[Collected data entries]
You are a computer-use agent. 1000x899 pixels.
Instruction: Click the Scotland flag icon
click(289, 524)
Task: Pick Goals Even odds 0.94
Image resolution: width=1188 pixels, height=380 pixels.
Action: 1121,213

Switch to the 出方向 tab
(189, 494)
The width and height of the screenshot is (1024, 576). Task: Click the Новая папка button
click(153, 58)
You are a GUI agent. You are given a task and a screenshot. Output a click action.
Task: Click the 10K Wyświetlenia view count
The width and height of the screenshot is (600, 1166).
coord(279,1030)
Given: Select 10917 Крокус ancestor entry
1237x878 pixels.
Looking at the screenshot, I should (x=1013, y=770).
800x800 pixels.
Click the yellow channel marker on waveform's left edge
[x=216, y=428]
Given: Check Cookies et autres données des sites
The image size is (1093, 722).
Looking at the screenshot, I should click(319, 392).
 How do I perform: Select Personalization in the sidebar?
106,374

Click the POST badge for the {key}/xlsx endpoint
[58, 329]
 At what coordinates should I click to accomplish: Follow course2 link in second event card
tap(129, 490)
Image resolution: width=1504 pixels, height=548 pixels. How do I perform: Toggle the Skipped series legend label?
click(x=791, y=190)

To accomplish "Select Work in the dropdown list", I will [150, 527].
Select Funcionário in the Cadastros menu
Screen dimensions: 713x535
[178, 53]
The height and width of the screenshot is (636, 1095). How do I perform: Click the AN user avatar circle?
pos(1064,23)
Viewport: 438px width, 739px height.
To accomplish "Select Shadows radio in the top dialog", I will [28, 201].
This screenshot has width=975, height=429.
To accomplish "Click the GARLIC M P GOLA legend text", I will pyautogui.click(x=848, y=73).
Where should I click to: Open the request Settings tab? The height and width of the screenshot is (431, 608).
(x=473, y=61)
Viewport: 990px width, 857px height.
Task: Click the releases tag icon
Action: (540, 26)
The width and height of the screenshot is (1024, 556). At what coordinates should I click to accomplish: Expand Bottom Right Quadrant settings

TASK BRIEF: Scan the entries for lines with the word "will". The number of such lines is the whole answer.

SOLUTION: 3